Maeu Nanai Livi

Sport
- Country: Samoa
- Sport: Weightlifter

Medal record
Men's Weightlifter
Representing Samoa
Pacific Games
| Bronze medal – third place | 2019 Apia | 96kg snatch |
| Bronze medal – third place | 2019 Apia | 96kg clean & jerk |
| Bronze medal – third place | 2019 Apia | 96kg total |
Oceania Weightlifting Championships
| Silver medal – second place | 2019 Apia | 96kg |
Commonwealth Weightlifting Championships
| Bronze medal – third place | 2019 Apia | 96kg |
Commonwealth Youth Games
| Gold medal – first place | 2015 Apia | 85kg |

= Maeu Nanai Livi =

Samoan weightlifter

Maeu Nanai Livi is a Samoan weightlifter who has represented Samoa at the Commonwealth Youth Games and Pacific Games.
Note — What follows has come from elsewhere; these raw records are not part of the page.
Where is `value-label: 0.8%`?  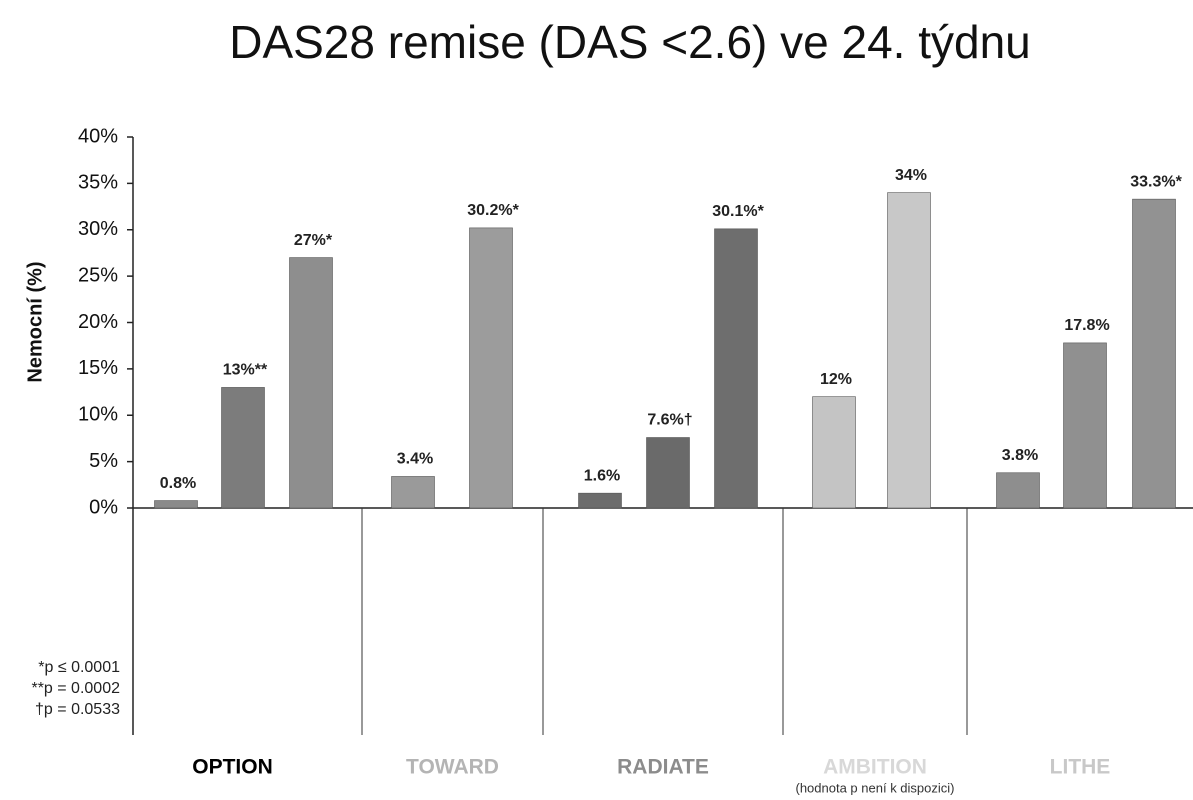 value-label: 0.8% is located at coordinates (178, 484).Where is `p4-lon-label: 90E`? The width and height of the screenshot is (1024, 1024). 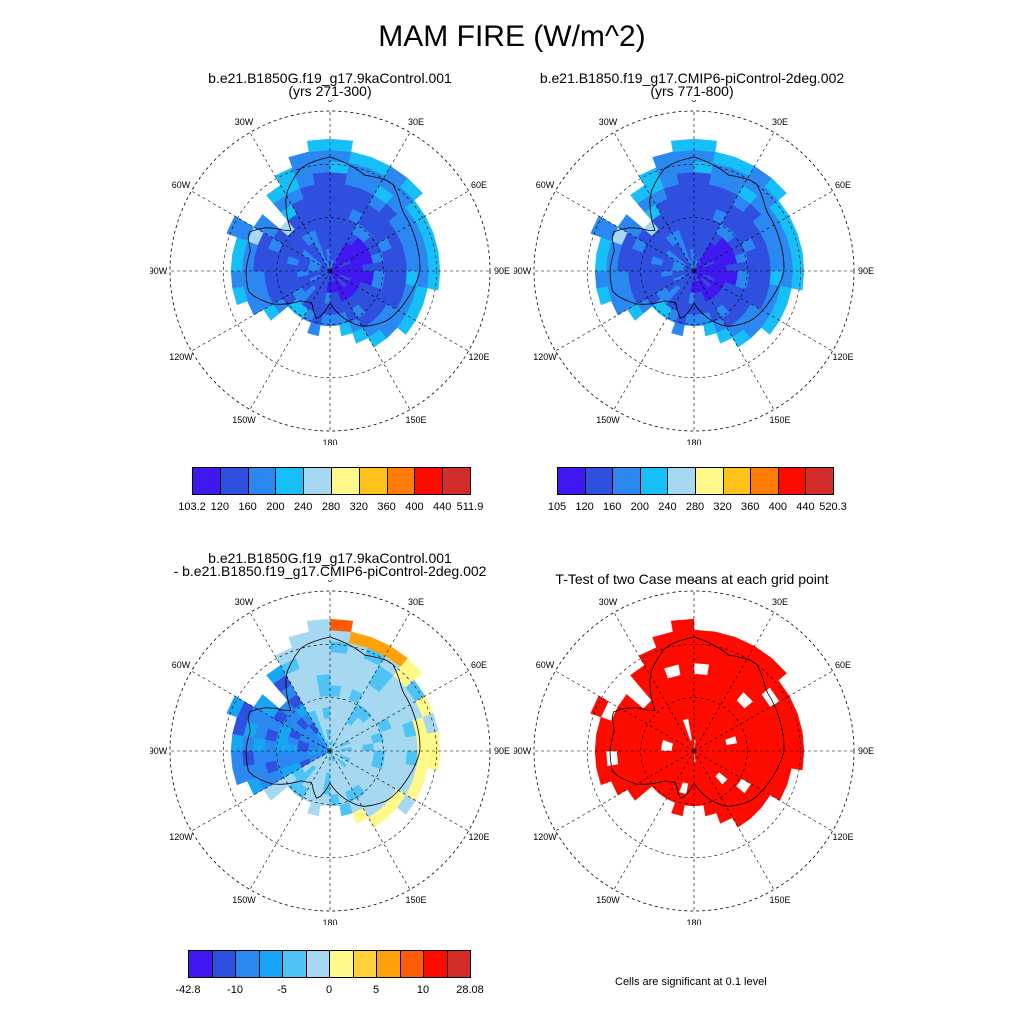
p4-lon-label: 90E is located at coordinates (866, 751).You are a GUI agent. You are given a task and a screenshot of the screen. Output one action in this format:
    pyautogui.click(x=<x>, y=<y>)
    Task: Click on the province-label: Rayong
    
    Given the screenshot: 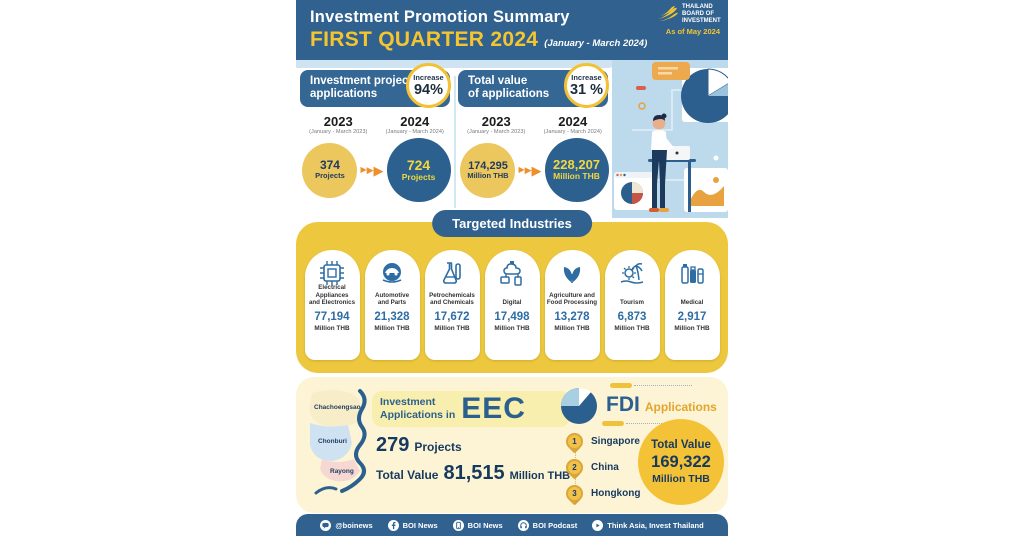 What is the action you would take?
    pyautogui.click(x=342, y=472)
At the 2015 Commonwealth Youth Games in Apia he won gold in the 85 kg division. In June 2019 he was part of the Samoan team for the 2019 Junior World Weightlifting Championships.

At the 2019 Pacific Games in Apia he won three bronze medals in the 96 kg division, as well as silver at the 2019 Oceania Weightlifting Championships and bronze at the 2019 Commonwealth Weightlifting Championships.